Superbonus 110 sì o superbonus 110 no… questo è il problema.
Un dubbio amletico che sta attraversando tutta la filiera del settore dell’energia alla luce delle ultime novità e che lascia molta incertezza su quello che avverrà.
Facciamo un passo indietro.
L’ecobonus al 110%, ovvero l’innalzamento della detrazione fiscale al 110 per gli interventi di efficientamento energetico, è stato approvato dal Governo e inserito nel Decreto Rilancio lo scorso maggio.
Il Decreto prevede una detrazione al 110 per cento per le spese sostenute dal 1° luglio 2020 al 31 dicembre 2021 a fronte di specifici interventi di efficienza energetica e in funzione di precisi limiti di spesa. Inizialmente, sembrava che l’incentivo potesse riguardare anche le imprese, poi si è stabilito che valesse solo per privati e condomini e con precise implicazioni burocratiche. Per beneficiare della detrazione al 110%, occorre assicurare il rispetto di precisi requisiti tecnici e il miglioramento di almeno due classi di prestazione energetica dell’edificio, da dimostrare attraverso un Attestato di Prestazione Energetica (APE), pre e post-intervento. Oltre a questi aspetti, ci sono delle implicazioni e delle chiare responsabilità – penali, civili e amministrative – per i soggetti coinvolti.
Eppure, lo scenario, nella sua complessità, offriva nuove opportunità alle imprese del settore e a tutta la filiera ed era stato accolto con grande entusiasmo. Ci si sarebbe però aspettati che questa misura sarebbe stata estesa almeno di 3 anni al 2023 per poi diventare addirittura qualcosa di strutturale.
Cos’è successo?
E’ successo che nel Documento programmatico di bilancio presentato all’Ue non si fa alcun cenno al prolungamento del Superbonus 110% e, quindi, di fatto, la misura coprirà soltanto le spese ammissibili sostenute entro il 31 dicembre 2021.
Molte associazioni hanno sollevato dubbi e critiche davanti a questa decisione.
Tra queste, Federesco ha diffuso il 21 ottobre 2020 una nota a dir poco di allarme. “Abbiamo appreso che nel Documento programmatico di bilancio non si fa cenno al prolungamento del Superbonus 110% sino al 2024 – ha dichiarato il presidente della Federazione, Claudio Ferrari – “è chiaro che, oltre a leggi complesse che hanno bisogno di tempo per essere assimilate compiutamente dagli operatori, vi è anche un problema di operatività prevista dal Superbonus 110% e che non sarà certamente possibile risolvere nei mesi residui previsti dal decreto precedente”.

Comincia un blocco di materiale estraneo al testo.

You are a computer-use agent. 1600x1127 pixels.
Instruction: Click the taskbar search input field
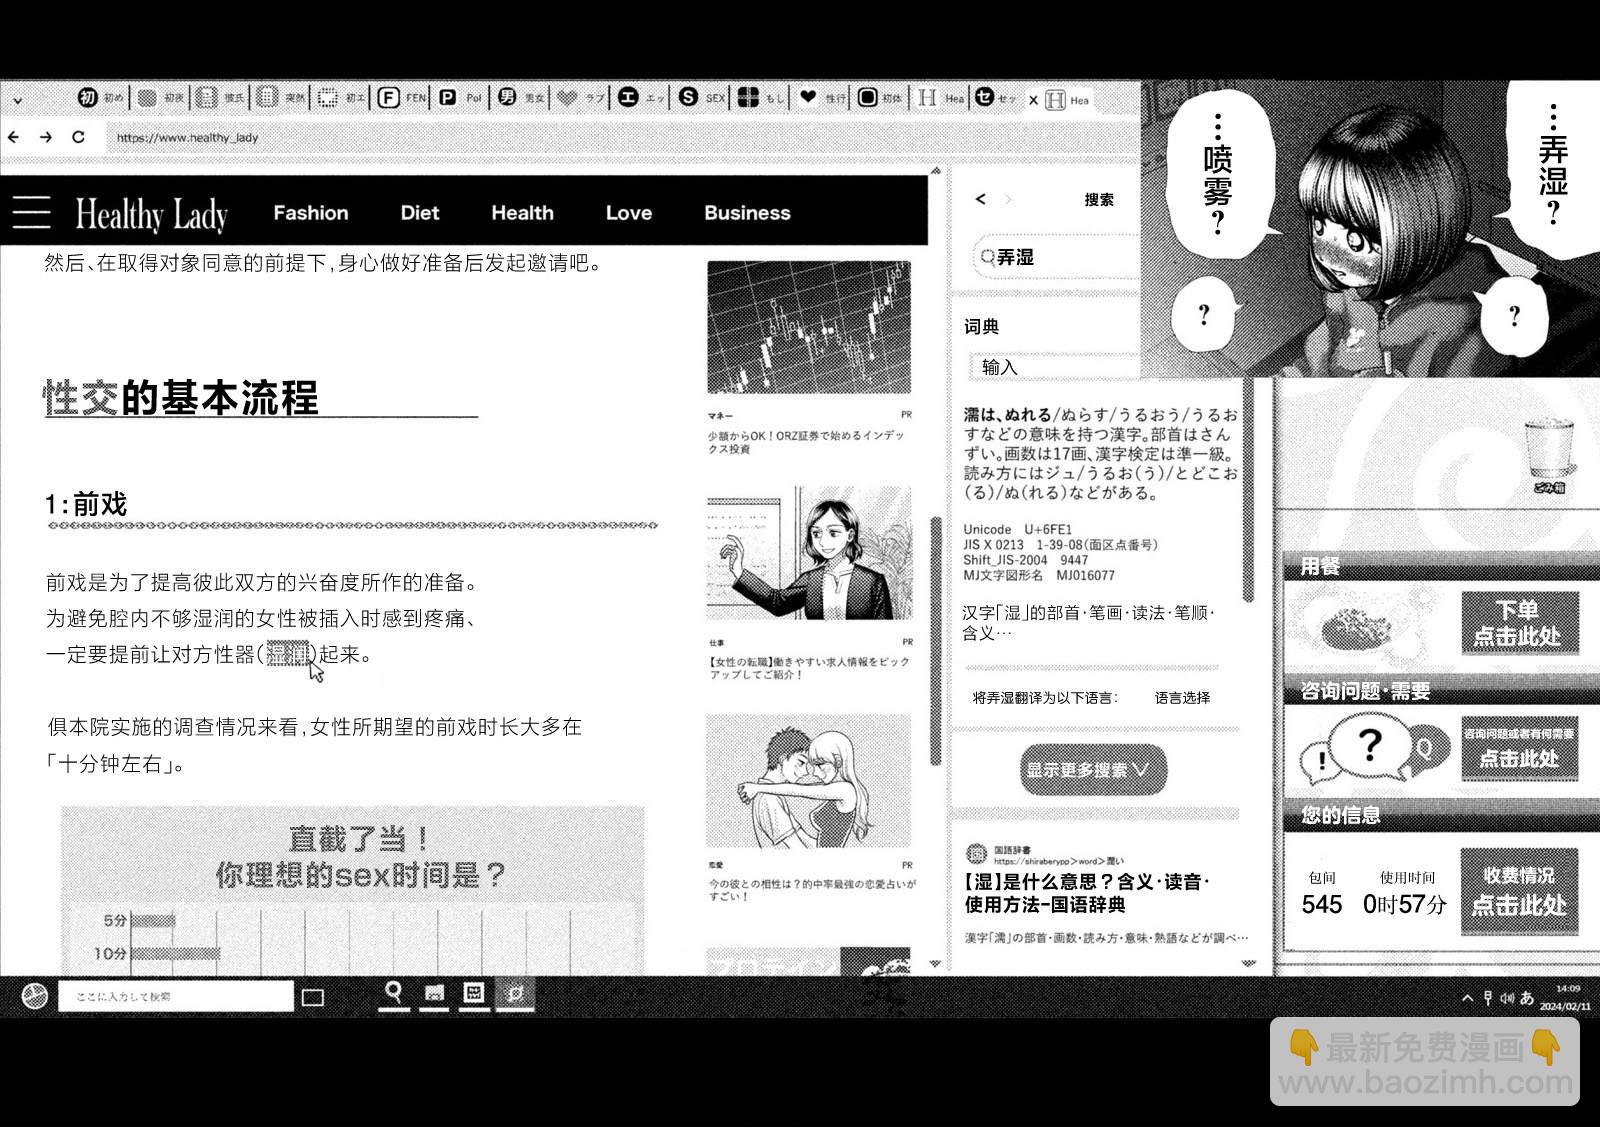176,996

A questo, come si legge nella nota, bisogna aggiungere l’incognita della prossima stagione invernale con una seconda ondata di Covid-19 che potrebbe portare a un rallentamento se non a un arresto dei lavori e che quindi porterà “ulteriori ritardi alla normale attività edilizia bloccando ogni ragionevole inizio lavori da parte degli operatori, pena la oramai probabile impossibilità a finire gli stessi entro dicembre 2021”. Questo potrebbe vanificare lo spirito di una legge che era stata accolta dai cittadini e da tutto il mondo imprenditoriale con entusiasmo.
L’auspicio di Federesco è che questa scelta da parte del Governo sia solo dovuta alle attese connesse allo sblocco dei fondi europei e del Recovery Fund.